## What to do
Retype the lines below, from the line with "Locate an element on the screen." up to and including the line with "data-label: 28% is", exactly as they appear, leaving out the pictures.

## Available data
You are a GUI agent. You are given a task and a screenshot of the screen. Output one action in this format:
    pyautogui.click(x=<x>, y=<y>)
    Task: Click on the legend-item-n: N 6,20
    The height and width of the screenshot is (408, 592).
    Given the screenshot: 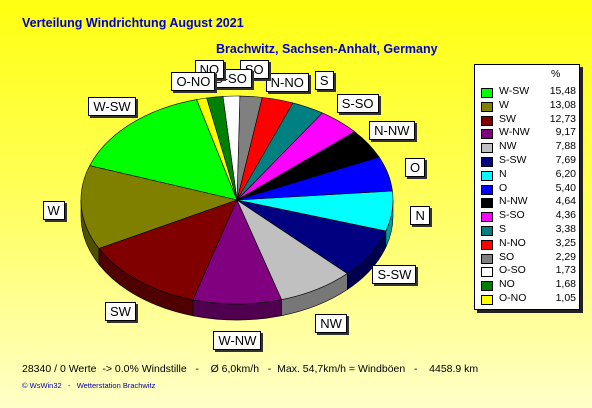 What is the action you would take?
    pyautogui.click(x=529, y=175)
    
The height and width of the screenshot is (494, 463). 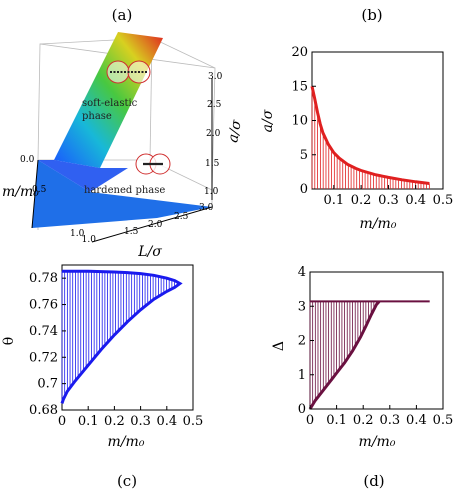 I want to click on z-ticks-a: 1.0 1.5 2.0 2.5 3.0, so click(x=214, y=134).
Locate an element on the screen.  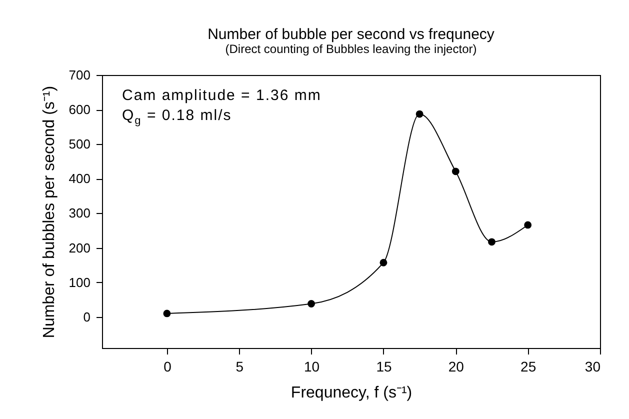
y-tick-label: 300 is located at coordinates (79, 214).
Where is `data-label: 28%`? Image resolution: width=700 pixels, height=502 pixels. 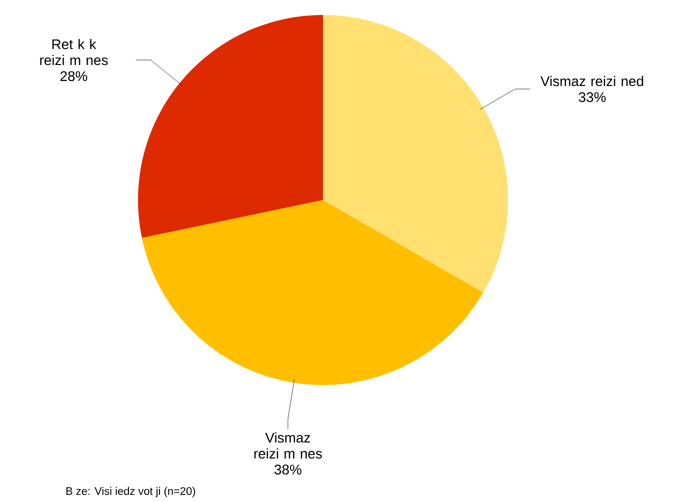
data-label: 28% is located at coordinates (74, 76).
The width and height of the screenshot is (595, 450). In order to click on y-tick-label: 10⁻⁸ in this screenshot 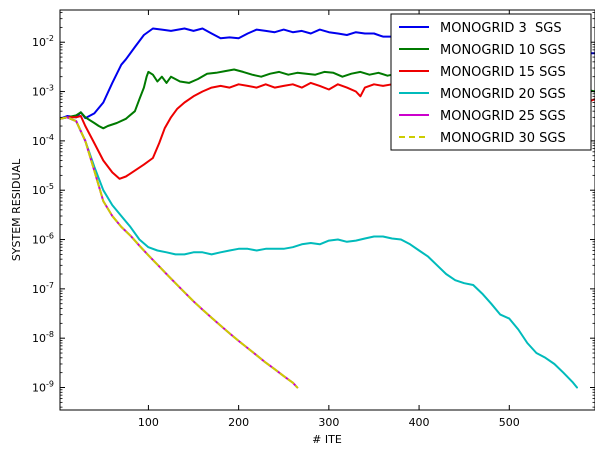, I will do `click(43, 338)`.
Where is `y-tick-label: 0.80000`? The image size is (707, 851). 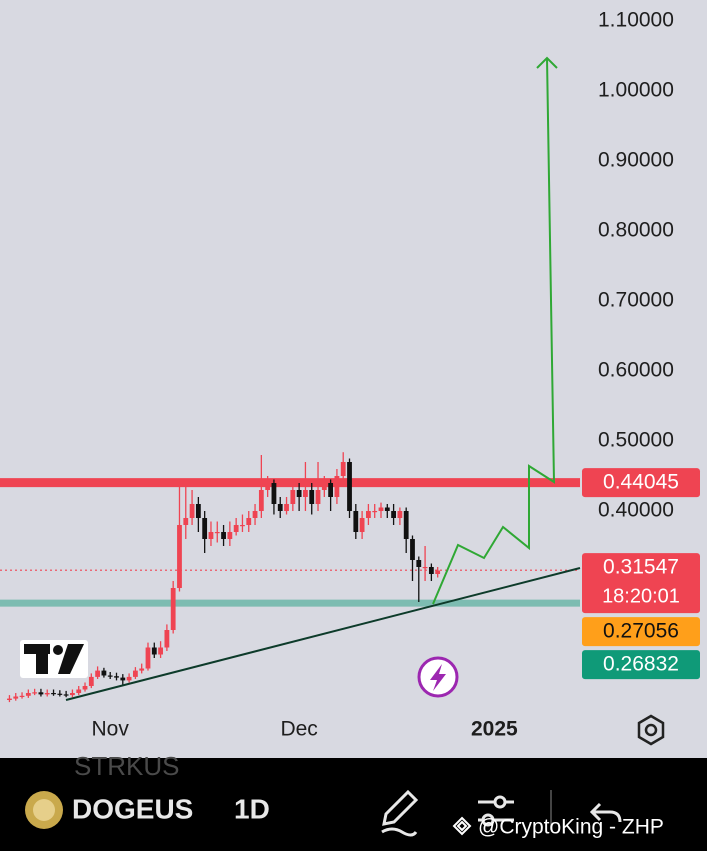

## Finished exercise
Locate an element on the screen.  
y-tick-label: 300 is located at coordinates (79, 214).
Where is `data-label: 28%`? Image resolution: width=700 pixels, height=502 pixels. 
data-label: 28% is located at coordinates (74, 76).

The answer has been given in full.